## Do this
Rewrite the entries from the line containing "Click the browser profile avatar icon" down to the line containing "point(42,180)", swapping "dropdown" for "drop-down" and keeping everything else the same.

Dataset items
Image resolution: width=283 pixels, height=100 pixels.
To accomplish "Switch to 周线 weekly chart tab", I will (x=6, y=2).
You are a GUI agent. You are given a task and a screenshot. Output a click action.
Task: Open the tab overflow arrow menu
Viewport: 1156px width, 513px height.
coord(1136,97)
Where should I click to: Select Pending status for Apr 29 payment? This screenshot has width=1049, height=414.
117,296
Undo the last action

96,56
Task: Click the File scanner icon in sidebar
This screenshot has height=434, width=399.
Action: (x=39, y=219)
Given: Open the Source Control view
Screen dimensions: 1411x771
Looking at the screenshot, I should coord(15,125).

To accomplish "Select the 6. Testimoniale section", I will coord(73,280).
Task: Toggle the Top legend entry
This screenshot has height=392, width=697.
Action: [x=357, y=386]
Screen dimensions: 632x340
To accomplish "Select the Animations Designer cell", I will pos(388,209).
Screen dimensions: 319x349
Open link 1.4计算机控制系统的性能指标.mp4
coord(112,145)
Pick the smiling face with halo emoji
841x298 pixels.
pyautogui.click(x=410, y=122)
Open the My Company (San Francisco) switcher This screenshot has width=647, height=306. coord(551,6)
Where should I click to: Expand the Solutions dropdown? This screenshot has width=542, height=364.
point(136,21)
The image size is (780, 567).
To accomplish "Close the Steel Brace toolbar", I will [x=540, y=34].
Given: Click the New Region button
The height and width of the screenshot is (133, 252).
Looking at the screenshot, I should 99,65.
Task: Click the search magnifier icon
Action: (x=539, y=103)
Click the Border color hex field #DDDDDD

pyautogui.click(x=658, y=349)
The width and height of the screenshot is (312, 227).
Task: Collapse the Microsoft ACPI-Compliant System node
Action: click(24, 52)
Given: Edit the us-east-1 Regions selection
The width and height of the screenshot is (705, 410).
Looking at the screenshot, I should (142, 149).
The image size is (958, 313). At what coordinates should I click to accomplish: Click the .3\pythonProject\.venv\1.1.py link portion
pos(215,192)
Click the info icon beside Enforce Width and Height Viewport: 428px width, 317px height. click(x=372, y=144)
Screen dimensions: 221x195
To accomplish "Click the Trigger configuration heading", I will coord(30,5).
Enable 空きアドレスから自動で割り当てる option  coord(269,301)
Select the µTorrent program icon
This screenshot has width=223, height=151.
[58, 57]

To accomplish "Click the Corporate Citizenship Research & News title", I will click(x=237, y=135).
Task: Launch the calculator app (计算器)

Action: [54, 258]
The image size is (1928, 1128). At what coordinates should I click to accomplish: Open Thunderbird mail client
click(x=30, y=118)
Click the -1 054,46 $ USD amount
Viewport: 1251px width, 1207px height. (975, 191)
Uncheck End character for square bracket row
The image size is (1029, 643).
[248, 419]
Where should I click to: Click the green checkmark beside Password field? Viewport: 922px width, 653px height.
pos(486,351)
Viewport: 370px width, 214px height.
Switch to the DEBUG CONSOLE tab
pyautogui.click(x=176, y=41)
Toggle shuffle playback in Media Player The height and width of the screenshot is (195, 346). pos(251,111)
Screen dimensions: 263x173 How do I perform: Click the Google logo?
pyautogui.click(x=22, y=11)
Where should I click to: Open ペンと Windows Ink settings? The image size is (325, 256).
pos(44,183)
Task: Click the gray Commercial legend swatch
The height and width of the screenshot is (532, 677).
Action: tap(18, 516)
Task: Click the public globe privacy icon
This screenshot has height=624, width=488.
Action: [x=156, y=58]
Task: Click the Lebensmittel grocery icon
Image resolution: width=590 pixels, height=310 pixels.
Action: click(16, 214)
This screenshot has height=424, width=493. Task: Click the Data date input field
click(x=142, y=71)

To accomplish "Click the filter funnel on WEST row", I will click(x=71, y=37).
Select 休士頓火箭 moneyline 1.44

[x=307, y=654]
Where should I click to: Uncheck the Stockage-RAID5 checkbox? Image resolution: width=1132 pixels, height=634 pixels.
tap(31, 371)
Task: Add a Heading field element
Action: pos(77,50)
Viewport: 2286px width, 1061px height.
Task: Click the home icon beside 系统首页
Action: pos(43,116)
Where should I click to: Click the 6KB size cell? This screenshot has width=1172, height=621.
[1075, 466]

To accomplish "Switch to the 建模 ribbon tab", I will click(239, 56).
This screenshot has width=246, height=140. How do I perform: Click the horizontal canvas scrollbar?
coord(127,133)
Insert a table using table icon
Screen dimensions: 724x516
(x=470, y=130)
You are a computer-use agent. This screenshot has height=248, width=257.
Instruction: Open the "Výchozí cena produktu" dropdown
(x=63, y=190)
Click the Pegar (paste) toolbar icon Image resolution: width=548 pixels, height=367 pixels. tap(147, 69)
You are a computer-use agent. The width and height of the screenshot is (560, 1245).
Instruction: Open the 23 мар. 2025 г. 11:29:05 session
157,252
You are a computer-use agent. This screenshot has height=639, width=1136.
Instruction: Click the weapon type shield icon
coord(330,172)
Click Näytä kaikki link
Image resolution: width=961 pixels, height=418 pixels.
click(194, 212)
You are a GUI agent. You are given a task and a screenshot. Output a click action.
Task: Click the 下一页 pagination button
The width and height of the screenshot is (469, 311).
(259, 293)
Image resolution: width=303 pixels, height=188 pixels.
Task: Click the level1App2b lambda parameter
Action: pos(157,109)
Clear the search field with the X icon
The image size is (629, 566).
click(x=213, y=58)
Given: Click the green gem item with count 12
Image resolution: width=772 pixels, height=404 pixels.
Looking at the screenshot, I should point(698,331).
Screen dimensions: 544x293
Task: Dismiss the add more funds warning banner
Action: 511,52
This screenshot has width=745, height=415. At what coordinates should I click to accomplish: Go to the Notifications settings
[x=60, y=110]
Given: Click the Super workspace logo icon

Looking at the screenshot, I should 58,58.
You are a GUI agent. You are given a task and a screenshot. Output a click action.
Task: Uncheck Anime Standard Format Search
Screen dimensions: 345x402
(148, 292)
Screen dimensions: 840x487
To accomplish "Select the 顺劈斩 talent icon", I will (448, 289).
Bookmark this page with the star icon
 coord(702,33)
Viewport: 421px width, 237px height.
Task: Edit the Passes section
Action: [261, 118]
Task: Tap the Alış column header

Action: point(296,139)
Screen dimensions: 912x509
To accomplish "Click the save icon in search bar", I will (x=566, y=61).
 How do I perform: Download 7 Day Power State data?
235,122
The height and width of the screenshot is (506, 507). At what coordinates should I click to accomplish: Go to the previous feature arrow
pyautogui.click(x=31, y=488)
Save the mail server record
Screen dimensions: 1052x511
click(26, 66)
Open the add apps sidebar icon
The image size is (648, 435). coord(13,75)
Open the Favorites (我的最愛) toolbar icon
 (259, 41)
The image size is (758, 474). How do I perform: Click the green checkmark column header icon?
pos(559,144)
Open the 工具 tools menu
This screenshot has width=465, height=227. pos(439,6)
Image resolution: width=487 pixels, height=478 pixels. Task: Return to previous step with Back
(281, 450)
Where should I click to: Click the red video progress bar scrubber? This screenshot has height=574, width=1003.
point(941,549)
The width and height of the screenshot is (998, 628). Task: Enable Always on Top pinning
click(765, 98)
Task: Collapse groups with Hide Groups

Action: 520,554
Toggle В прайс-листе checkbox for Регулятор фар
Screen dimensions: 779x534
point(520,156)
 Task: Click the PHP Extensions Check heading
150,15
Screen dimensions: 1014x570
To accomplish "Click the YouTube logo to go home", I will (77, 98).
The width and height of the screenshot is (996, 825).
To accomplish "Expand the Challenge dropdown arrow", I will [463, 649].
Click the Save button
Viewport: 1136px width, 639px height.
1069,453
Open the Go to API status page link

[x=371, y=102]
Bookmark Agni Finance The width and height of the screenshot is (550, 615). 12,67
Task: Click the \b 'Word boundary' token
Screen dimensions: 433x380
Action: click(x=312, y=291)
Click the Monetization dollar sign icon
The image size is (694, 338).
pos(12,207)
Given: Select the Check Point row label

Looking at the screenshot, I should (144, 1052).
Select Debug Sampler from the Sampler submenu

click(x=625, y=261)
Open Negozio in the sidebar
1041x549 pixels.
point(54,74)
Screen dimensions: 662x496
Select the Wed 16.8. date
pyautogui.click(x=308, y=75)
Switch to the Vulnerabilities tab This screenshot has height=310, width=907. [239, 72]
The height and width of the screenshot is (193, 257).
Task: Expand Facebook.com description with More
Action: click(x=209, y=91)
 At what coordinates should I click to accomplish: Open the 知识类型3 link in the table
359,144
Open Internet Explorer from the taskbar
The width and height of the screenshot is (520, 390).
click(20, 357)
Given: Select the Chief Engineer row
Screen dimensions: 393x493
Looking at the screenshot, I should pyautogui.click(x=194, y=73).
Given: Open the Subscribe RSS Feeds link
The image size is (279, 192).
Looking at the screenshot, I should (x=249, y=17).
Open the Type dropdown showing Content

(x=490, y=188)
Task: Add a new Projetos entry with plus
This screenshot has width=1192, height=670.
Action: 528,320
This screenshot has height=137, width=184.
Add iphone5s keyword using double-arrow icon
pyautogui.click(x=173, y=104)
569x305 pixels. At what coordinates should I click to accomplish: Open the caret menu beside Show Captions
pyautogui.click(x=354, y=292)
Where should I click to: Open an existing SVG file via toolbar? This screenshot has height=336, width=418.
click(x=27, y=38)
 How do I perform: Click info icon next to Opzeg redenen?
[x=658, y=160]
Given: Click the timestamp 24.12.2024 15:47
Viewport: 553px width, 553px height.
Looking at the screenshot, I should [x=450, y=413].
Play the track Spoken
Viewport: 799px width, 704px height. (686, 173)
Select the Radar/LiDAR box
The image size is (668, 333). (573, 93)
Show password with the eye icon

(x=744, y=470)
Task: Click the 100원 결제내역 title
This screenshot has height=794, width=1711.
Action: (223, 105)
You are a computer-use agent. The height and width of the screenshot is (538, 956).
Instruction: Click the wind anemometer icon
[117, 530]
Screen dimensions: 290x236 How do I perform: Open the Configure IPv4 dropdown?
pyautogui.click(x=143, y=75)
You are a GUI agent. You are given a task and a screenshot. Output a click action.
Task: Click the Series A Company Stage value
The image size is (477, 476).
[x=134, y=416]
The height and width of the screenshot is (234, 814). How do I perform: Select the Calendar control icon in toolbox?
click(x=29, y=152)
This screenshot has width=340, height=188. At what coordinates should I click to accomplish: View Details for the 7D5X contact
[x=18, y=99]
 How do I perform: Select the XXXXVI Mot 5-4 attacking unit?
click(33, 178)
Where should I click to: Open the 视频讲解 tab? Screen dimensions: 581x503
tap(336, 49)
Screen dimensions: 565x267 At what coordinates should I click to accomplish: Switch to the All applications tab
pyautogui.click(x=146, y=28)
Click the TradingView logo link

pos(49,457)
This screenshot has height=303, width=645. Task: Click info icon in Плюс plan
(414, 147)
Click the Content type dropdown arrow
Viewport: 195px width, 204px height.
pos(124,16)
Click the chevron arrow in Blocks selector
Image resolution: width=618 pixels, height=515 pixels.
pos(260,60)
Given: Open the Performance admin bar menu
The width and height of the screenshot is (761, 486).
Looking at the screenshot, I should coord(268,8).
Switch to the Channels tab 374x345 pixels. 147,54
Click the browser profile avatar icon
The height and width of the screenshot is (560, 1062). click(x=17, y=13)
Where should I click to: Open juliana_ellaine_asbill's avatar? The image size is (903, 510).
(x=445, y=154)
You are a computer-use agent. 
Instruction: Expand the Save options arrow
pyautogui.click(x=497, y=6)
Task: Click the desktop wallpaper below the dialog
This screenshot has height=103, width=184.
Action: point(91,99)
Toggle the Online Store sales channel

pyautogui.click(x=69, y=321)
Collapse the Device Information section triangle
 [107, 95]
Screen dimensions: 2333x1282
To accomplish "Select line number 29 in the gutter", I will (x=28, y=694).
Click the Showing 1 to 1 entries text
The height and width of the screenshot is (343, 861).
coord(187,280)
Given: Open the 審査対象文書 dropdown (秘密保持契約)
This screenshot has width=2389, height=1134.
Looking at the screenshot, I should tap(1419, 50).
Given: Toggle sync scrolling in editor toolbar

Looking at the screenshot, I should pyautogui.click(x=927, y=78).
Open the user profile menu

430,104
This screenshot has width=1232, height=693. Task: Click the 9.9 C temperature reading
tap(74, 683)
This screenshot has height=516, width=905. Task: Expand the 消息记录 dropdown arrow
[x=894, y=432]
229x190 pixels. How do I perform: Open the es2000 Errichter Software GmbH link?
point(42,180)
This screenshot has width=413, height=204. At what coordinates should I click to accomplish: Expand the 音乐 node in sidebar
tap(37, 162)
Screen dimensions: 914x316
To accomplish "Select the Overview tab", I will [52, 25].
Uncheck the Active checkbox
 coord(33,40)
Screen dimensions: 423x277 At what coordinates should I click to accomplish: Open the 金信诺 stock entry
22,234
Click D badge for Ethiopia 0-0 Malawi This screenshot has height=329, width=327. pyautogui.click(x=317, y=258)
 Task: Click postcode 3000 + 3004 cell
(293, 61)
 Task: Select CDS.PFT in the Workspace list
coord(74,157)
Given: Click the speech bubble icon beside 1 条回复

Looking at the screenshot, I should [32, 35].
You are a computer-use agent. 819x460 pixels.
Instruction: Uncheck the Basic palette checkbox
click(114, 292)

## The answer
Click the browser profile avatar icon
The height and width of the screenshot is (560, 1062). click(x=17, y=13)
Where should I click to: Open juliana_ellaine_asbill's avatar? The image size is (903, 510).
(x=445, y=154)
You are a computer-use agent. 
Instruction: Expand the Save options arrow
pyautogui.click(x=497, y=6)
Task: Click the desktop wallpaper below the dialog
This screenshot has height=103, width=184.
Action: point(91,99)
Toggle the Online Store sales channel

pyautogui.click(x=69, y=321)
Collapse the Device Information section triangle
 [107, 95]
Screen dimensions: 2333x1282
To accomplish "Select line number 29 in the gutter", I will (x=28, y=694).
Click the Showing 1 to 1 entries text
The height and width of the screenshot is (343, 861).
coord(187,280)
Given: Open the 審査対象文書 drop-down (秘密保持契約)
This screenshot has width=2389, height=1134.
Looking at the screenshot, I should tap(1419, 50).
Given: Toggle sync scrolling in editor toolbar

Looking at the screenshot, I should pyautogui.click(x=927, y=78).
Open the user profile menu

430,104
This screenshot has width=1232, height=693. Task: Click the 9.9 C temperature reading
tap(74, 683)
This screenshot has height=516, width=905. Task: Expand the 消息记录 drop-down arrow
[x=894, y=432]
229x190 pixels. How do I perform: Open the es2000 Errichter Software GmbH link?
point(42,180)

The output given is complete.